→ **EXCERPT TO READ**:
"""
In [2]:
import pandas as pd
reviews_df = pd.read_csv('./data/reviews.csv')

In [17]:
reviews_df['Review'].sample(1).iloc[0]

"Located in Lisbon, the Capela de Santo Amaro is a charming chapel that exudes a peaceful and serene atmosphere. The beautiful architecture and intricate details of the chapel make it a must-visit spot for those interested in religious and historical sites. The Capela de Santo Amaro offers a tranquil escape from the bustling city, allowing visitors to find solace and connect with their spirituality. Whether you're religious or not, the Capela de Santo Amaro is a place of beauty and tranquility that shouldn't be missed."

In [19]:
#pandas and numpy for df manipulation
import pandas as pd
import numpy as np
import re
import nltk
import statistics

#Preprocessing: tokenization and lemmatization
from nltk.tokenize import word_tokenize
from nltk.tokenize import PunktSentenceTokenizer
from nltk.stem import WordNetLemmatizer
lemmatizer = WordNetLemmatizer()
"""
→ **SOURCE EXCERPT**:
"""
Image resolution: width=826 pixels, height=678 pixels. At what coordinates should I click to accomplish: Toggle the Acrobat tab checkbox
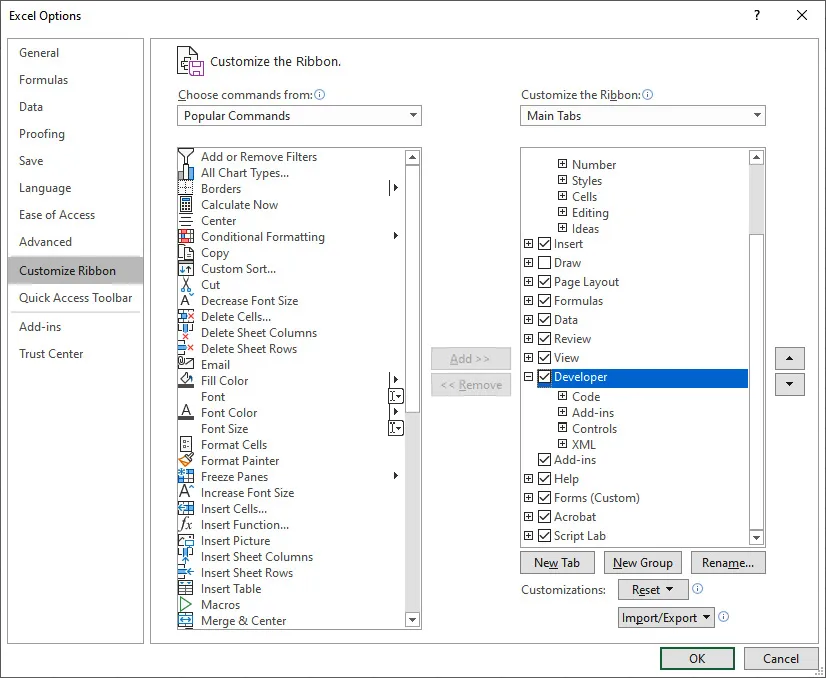pos(545,516)
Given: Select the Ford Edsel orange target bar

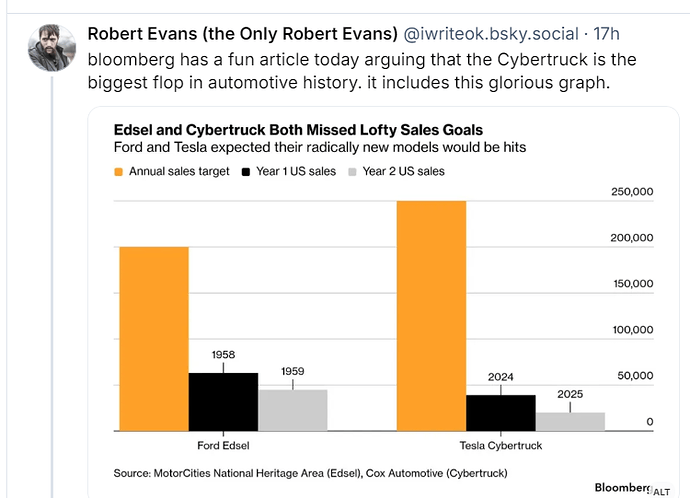Looking at the screenshot, I should (x=154, y=339).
"""
→ **GIVEN INSTRUCTION 1**:
Answer these questions using the notebook excerpt.
(a) What file path is passed to pd.read_csv?
(b) According to the sampled review, in which city is the Capela de Santo Amaro located?
(c) Which class is imported from nltk.stem?
→ **GIVEN INSTRUCTION 2**:
Transcribe the stretch of the notebook excerpt from "#Preprocessing: tokenization and" through "lemmatizer = WordNetLemmatizer()".

→ **EXPECTED OUTPUT 1**:
(a) './data/reviews.csv'
(b) Lisbon
(c) WordNetLemmatizer

→ **EXPECTED OUTPUT 2**:
#Preprocessing: tokenization and lemmatization
from nltk.tokenize import word_tokenize
from nltk.tokenize import PunktSentenceTokenizer
from nltk.stem import WordNetLemmatizer
lemmatizer = WordNetLemmatizer()